# General Tips
- Test with a range of models of various sizes; higher-parameter models can carry more complex concepts or worse-written characters than a 7B or 11B model can handle.
- It's nice to note which models you used during testing, for users, but not essential.
- If you're on a service that doesn't charge by the token or generation, swipe! A quick, low-effort (and not terrible) way to test a greeting is to just write one message to the bot and see how the LLM responds to it over multiple generations. Shallow testing, but not in a bad way.
- Test in-depth and see how the bot acts when the greeting drops out of context.
- Yes, I know I just said you can do shallow testing, but checking if the character acts and develops how you intend over a longer period is important, too.
- You can just lower the maximum context in generation parameters if you're using a model with a higher context limit, if you want to test how the bot acts after the greeting drops out of context.
- Use multiple personae; your character probably isn't going to respond to a friend in the same way as they would a rival, or superior.
- If this bot is part of a setting where you intend to have more than just the one character, you can set up personae mimicking the other characters in the setting - that could be easier than throwing the characters into a group chat, for certain tests.
- Be mean; how does the bot react if you threaten them or their friends?
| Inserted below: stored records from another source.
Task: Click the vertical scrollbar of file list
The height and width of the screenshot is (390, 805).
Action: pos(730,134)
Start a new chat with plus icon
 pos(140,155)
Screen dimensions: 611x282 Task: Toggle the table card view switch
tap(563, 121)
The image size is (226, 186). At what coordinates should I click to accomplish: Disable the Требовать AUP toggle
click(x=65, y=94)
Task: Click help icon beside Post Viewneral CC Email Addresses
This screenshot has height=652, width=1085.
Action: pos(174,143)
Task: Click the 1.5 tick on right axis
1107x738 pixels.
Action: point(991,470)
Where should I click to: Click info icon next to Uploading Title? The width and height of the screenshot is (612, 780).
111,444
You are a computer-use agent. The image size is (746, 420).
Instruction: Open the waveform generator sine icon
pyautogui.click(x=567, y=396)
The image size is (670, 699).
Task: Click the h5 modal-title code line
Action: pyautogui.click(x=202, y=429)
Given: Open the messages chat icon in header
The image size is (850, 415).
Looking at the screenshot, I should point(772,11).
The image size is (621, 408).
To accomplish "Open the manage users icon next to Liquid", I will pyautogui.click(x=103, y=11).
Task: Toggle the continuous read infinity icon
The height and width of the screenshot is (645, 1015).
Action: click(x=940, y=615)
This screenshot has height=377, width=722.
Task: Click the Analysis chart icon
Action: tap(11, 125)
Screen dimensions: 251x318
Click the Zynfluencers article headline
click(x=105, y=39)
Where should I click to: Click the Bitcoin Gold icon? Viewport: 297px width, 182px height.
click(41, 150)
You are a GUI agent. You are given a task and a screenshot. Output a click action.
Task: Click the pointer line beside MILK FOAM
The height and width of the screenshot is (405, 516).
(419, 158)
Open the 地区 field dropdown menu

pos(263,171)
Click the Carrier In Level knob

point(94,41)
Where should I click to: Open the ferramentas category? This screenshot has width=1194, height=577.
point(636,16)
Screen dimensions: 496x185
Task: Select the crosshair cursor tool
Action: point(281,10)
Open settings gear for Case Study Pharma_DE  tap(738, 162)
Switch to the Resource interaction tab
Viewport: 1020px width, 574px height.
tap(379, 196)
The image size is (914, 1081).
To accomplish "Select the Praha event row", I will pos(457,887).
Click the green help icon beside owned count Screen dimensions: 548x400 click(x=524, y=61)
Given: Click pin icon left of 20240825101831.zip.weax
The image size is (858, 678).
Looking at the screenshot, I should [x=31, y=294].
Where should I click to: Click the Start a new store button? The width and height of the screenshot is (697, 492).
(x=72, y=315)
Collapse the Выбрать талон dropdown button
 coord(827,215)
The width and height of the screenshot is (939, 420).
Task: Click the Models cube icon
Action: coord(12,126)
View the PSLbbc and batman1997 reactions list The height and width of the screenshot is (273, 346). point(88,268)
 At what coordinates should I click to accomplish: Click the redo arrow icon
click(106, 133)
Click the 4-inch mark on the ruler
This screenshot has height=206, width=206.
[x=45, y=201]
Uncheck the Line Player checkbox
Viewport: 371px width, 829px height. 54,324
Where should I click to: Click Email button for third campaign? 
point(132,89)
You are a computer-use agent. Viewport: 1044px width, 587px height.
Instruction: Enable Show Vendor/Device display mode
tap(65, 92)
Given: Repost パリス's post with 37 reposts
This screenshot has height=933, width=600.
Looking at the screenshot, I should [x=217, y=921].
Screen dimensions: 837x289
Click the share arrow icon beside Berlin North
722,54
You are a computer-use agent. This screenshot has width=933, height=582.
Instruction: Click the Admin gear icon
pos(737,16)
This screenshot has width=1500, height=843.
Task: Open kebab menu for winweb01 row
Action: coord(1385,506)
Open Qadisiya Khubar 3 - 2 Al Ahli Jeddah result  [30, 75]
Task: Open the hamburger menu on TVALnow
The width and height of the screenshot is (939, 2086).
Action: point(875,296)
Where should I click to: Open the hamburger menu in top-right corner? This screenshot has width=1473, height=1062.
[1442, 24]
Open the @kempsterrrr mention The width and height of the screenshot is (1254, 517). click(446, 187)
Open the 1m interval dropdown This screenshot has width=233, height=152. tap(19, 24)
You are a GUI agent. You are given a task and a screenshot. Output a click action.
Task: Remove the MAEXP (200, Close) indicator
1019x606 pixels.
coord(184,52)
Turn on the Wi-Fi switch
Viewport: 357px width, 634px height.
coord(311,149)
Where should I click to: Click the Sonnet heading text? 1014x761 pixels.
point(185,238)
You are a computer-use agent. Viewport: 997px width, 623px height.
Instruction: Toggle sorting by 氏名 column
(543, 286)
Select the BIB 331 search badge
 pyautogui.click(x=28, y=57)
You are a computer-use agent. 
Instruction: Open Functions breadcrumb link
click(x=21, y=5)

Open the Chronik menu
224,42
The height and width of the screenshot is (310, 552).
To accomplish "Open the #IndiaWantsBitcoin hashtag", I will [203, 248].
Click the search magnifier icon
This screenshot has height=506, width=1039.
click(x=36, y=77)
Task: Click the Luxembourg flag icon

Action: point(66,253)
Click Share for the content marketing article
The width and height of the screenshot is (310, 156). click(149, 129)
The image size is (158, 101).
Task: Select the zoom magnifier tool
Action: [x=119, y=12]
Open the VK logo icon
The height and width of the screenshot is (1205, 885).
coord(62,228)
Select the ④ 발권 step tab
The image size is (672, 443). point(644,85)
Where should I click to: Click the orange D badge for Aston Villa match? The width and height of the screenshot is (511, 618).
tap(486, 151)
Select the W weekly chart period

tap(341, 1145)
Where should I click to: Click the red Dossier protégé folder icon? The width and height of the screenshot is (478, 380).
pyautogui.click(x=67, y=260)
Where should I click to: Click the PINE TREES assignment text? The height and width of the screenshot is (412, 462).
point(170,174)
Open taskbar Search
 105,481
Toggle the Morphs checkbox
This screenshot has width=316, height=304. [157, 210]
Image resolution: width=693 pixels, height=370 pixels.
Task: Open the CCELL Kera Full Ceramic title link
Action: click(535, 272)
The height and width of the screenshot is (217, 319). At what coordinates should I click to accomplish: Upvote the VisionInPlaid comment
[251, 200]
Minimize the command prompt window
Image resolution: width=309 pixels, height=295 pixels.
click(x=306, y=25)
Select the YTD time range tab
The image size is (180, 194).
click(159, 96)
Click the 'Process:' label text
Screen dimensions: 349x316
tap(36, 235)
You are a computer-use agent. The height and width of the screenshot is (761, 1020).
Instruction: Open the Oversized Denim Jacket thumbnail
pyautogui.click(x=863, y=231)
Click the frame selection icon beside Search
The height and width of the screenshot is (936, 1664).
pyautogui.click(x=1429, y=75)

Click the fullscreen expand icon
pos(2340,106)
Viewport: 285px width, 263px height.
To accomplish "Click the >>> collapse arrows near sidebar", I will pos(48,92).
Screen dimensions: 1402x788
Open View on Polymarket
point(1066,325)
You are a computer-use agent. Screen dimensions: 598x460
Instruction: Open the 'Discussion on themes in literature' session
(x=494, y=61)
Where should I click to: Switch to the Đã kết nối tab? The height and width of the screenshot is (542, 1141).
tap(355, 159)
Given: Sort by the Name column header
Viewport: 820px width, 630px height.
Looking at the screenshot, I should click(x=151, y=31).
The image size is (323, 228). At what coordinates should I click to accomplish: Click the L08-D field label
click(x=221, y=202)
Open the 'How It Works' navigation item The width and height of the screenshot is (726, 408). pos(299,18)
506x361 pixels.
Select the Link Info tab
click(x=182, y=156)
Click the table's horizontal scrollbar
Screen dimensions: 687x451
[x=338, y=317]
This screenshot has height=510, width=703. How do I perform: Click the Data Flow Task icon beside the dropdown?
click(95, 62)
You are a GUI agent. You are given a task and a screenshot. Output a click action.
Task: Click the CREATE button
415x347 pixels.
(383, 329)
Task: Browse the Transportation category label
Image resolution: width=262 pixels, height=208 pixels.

What if you punch them?
- ...I'm admittedly bad at this one. It's silly but I feel terrible torturing them.
- Whatever frontend you're using, it probably has some functionality for chat-specific additional notes to add to context - Author's Note in SillyTavern, Chat Memory at chub.ai. This can be useful for setting up and testing particular states without working up to them via RP - friendships, rivalries, romance.
## SillyTavern
- Quick Reply is an extension bundled with ST by default which lets you create a custom set of message you can just hit a button to send; I've used it to create a toolkit of testing prompts.
- Some models respond better to separate formatting; I have different sets of quick replies for general LLMs, NovelAI LLMs, et cetera, formatted how how they take instructions.
- `{{bias "text goes here"}}` is a macro that creates an ephemeral message (from System, but still in the User role) that only remains in context for the next generation of the LLM, which can be useful for directing the LLM without leaving the command in context or needing to delete it manually. The system message remains visible in the chat log.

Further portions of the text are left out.